Fragmenten uit records:
>>
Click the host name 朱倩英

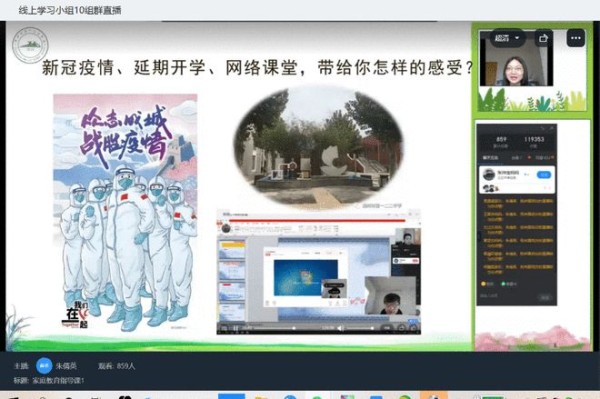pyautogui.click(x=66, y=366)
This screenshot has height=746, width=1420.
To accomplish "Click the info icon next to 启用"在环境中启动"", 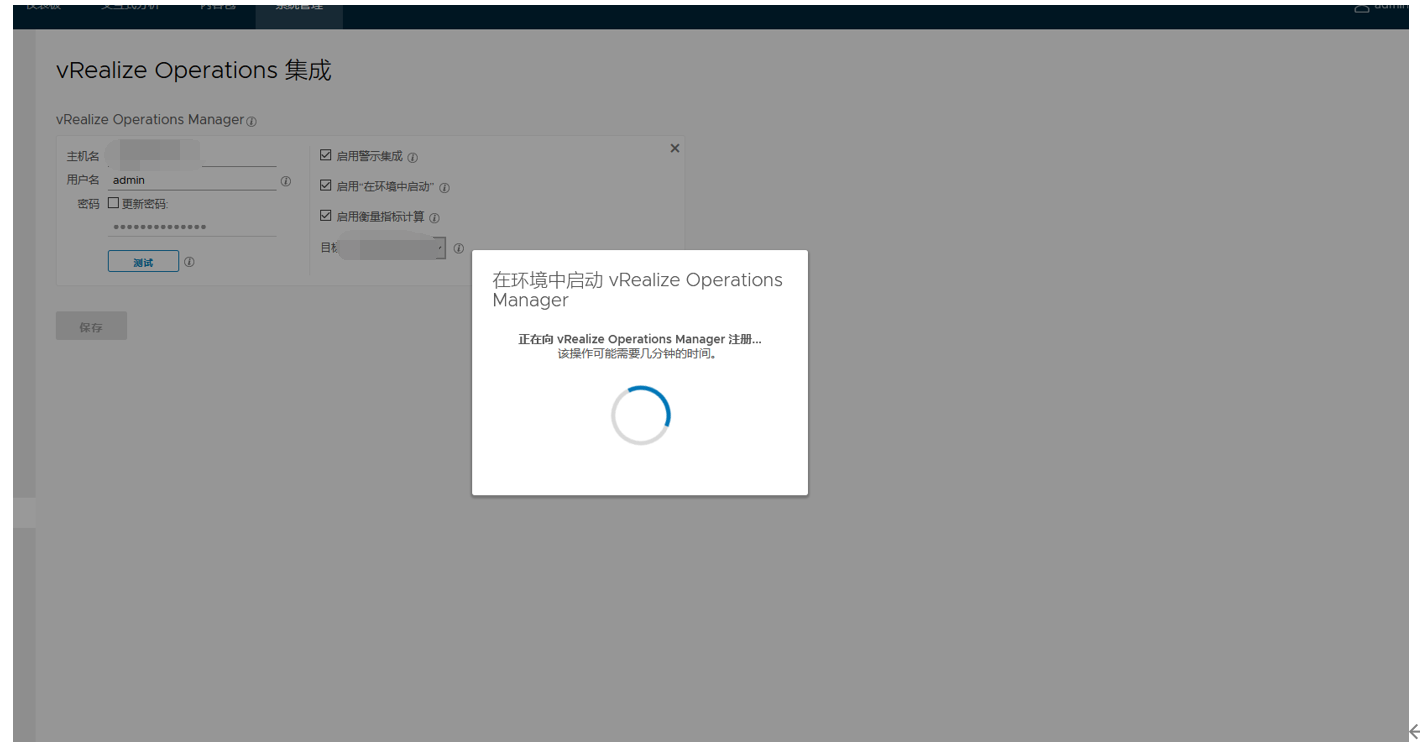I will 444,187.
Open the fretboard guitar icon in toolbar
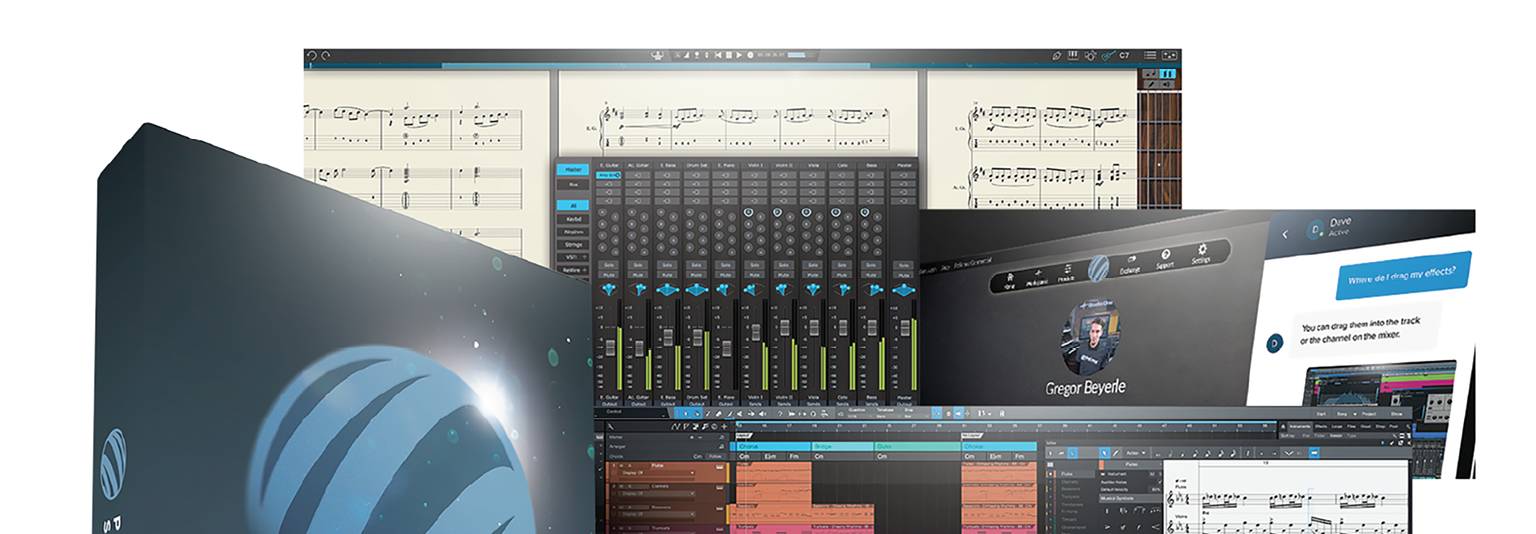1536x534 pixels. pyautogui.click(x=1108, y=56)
<<
>>
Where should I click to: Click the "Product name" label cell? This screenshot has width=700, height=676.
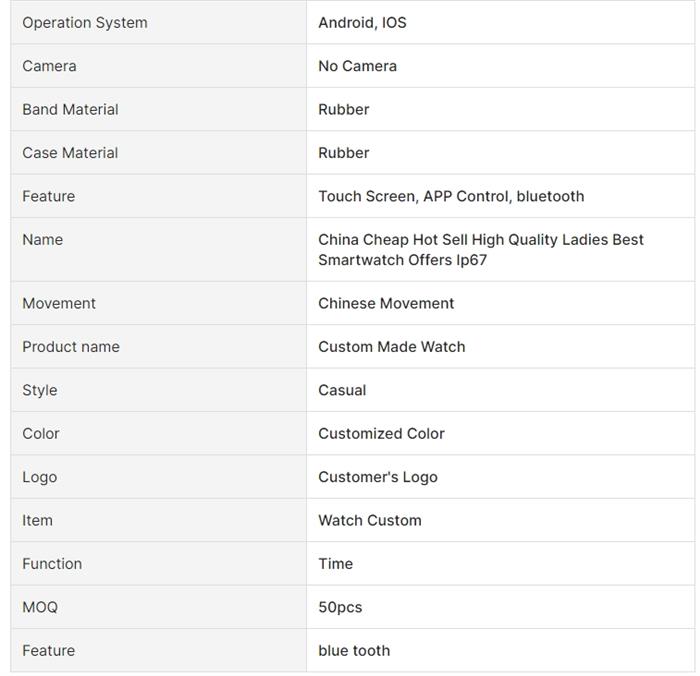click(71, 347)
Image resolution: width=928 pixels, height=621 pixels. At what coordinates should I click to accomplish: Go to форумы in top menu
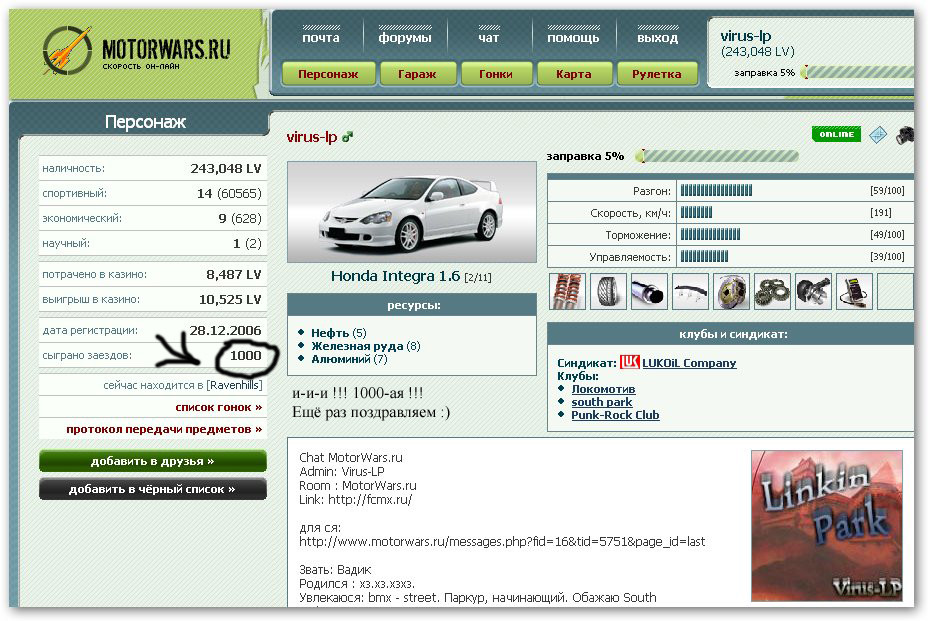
<<
Opdracht: Bepaal welke regels in de records het woord "screenshot" bevatten en schrijf elk van die regels over. Hoofdletters en kleine letters tellen mee.

Uitkomst:
This screenshot has height=746, width=1420.
Where should I click to: Click the "Product name" label cell? This screenshot has width=700, height=676.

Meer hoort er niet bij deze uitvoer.